Already a cultural shift is underway in developed economies. People are more connected and they are increasingly interested in their health. A younger generation expects health care to be digital, mobile and at their fingertips. A growing percentage of people no longer want to sit back and be told what to do, they want to play a much more active part in determining their own health pathway, but we find this bumping up against a centralized model that is the complete reverse. The challenge is to actually push the capacities of the system outside the formal organization into the hands of people – pushing capabilities out to the edges of the network, to where and when people need them, to create individuals that are informed, engaged, supported, that are able to create and strengthen informal health systems themselves.
From a systems thinking perspective, it is often best to facilitate an environment where local people and communities self-organize to improve health, leading to positive results that health planners might not have even imagined. Also, because health challenges are complex, and solutions differ depending on time and place, we cannot successfully impose a top-down plan of action and consistently achieve predictable, positive results. Instead, it is often best to facilitate environments where local individuals, agencies, and communities self-organize to improve health. The key components of emergent outcomes are education, information and incentives that create attractors towards the overall desired outcome of people looking after their own health. Education that helps people understand the workings of their health; information that helps provide visibility to what is going on and creates feedback loops that connect people with the consequences of their actions.

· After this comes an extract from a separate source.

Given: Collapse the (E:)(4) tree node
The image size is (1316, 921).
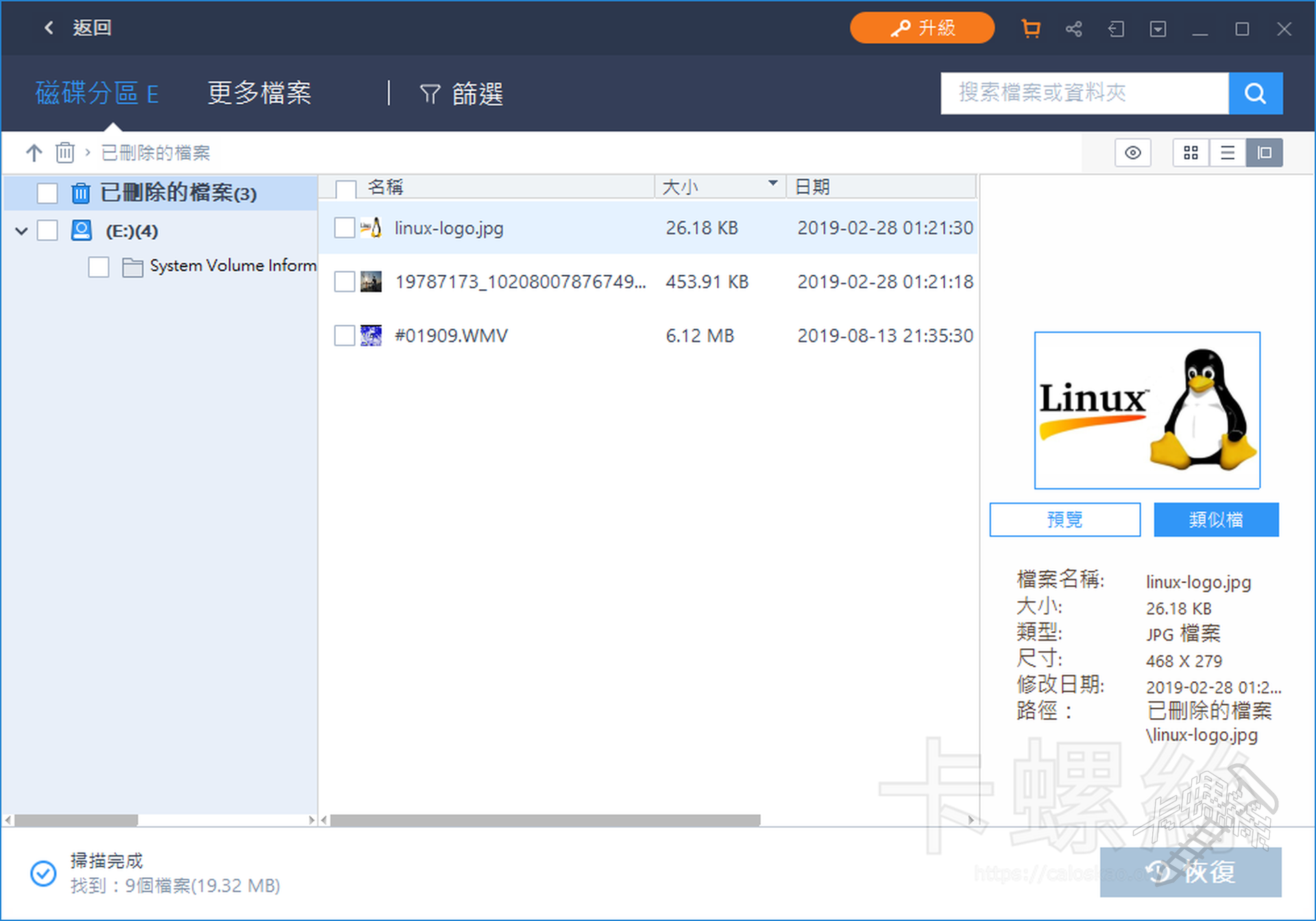Looking at the screenshot, I should 21,231.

As the influential systems thinker, Donella H. Meadows in her book thinking in Systems: A Primer notes “Missing information flows is one of the most common causes of system malfunction. Adding or restoring information can be a powerful intervention, usually much easier and cheaper than rebuilding physical infrastructure.” Simply looking for and reconnecting the information loops within the system works to realign incentive systems, that are creating many of the negative health externalities of today. The most important feedback loop is the one between the individuals’ actions and the effects of those actions. Much of our health issues are now created by ourselves, lack of exercise, smoking drinking, diet etc. all of these are actions that we choose to take, we often choose the unhealthy option because we are not immediately faced with the real consequences of that action. For every action, there is a consequence and by linking that back to the individual taking the action we can benefit them for health-positive behavior and inversely make them experience the costs of the negative effects. Images of damage lungs on cigarette packages is one example of this.
To respond effectively to the current challenges the next generation health system needs to be a distributed system, one that enables user-engagement within informal networks; provides people with the information and tools to understand and manage their own health; that works with information based feedback loops to align incentives towards the emergence of the desired health outcomes and in so doing removes a massive section of the load currently placed on centralized health care.